Friday, July 25, 2008

The belle of the bells

Lastnight I rang the bells at St. Ann's. For all would-be Buffalonians out there (as opposed to actual Buffalonians) St. Ann's is a historic and beautiful church in a struggling East Side neighborhood here. It is scheduled to be closed next month by Bishop Kmiec. You can see Bishop Kmiec, by the way, in a frieze in the back of the church. There is a frieze behind glass of all these figures thrashing about in flames as devils poke at them with pitchforks. I distinctly recognized him. He is there.

Bishop Kmiec, repent! It's not too late!

Back to the bells. I was a wimp and did not actually ring them. You had to pull these long ropes and instead I went up to the top and simply watched the big bells swing. Well, maybe I was more brave because I had to climb the rickety pigeon-pooped stairs. You should have heard the cacophony in the bell tower. It was unbelievable. These huge, iron bells on these gigantic wheels, making the most unbelievable clangor. Out on the street you could see people looking up. That is what church steeples were designed to do. I read that somewhere. They are supposed to guide your eyes into the sky. To remind you that there is something up there that is greater than you are.

I have had a lot of reminders of that lately.

Later a bunch of us were going to the Pearl Street Brewery, where we wound up being deafened by the Brothers of Invention, I think the band was called. But first the church looked so beautiful that I had to step inside and kneel down and say a prayer. If you have never seen St. Ann's try to get there before it closes. There is no church like it, with these touching, folksy statues and millions of twinkling lights.
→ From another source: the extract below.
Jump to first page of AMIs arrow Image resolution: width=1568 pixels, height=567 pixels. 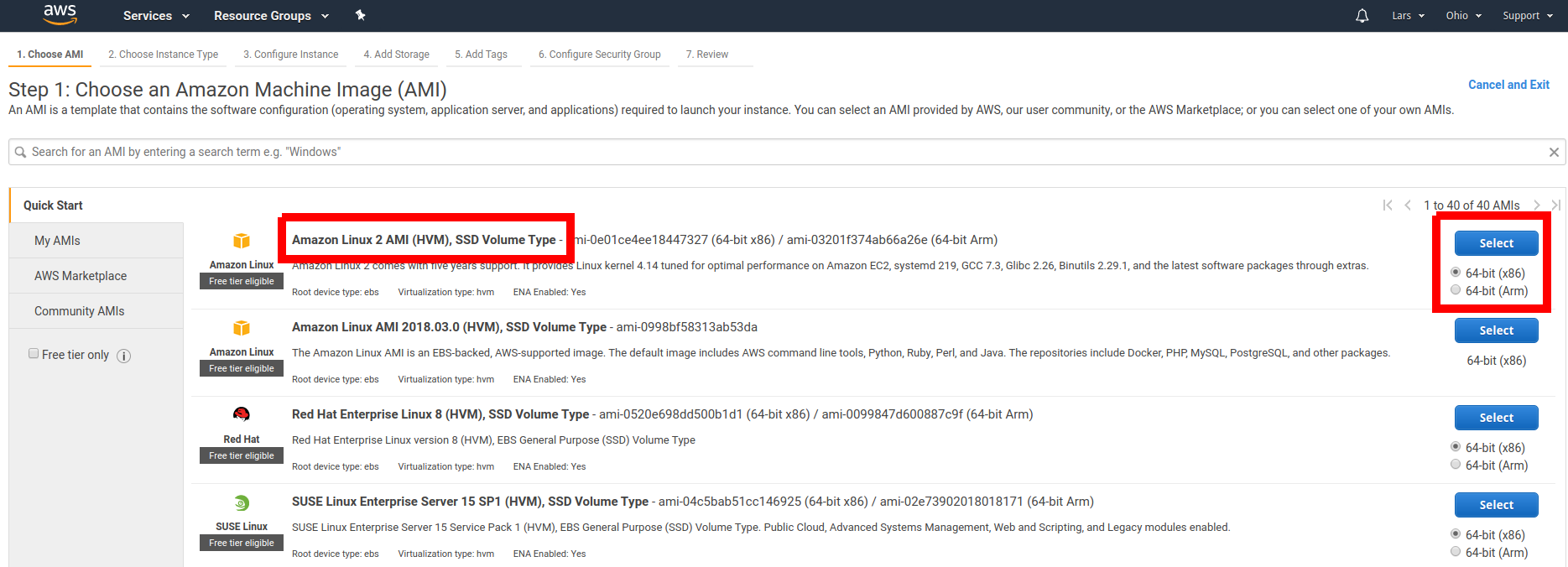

My friend Jane told me later that while I was in there, our friend Eddie complained, "What's with Mary? Why is she getting all religious on us?"

"Oh, come on, Eddy," Jane told him. "She is probably saying a prayer for Leonard."

How did she know?

Actually, I did some praying, and a lot of gazing. My grandparents got married in St. Ann's. I think of my grandmother, Rose Ernst -- whom I never knew, seeing that she died in the 1930s -- walking up that long aisle. Halfway up the aisle there are these carved angels -- such a sweet, whimsical little touch. I imagine her approaching those angels, seeing them ahead of her, then passing them and continuing on up to the altar. I have my grandparents' wedding photo so I know exactly how she looked.

I remember walking up that long aisle of St. Gerard's. That is a long walk you take when you get married, whatever church or hall or synagogue you choose. I don't think any bride reaches the halfway point without a moment of "What am I doing? I mean, what in the world am I doing?" I think that is why those angels are there at St. Ann's.

St. Ann is your patron saint if you are looking for a husband. Jane thought I was making that up but I am not. The reasoning is that St. Ann wanted a good husband for her daughter, Mary, and she wants one for everyone who prays to her.

"Dear St. Ann, get me a man." Those are the magic words. I thought about that as the bells were ringing.

Ladies, you can tell St. Ann I sent you.

1 comment:

Anonymous said...

The angels halfway up the aisle are actually the holy water fonts that stood on either side near the vestibule. They were moved where they currently are within the last ten years. Also (pace Edgar Allan Poe), the tower bells are bronze, not iron.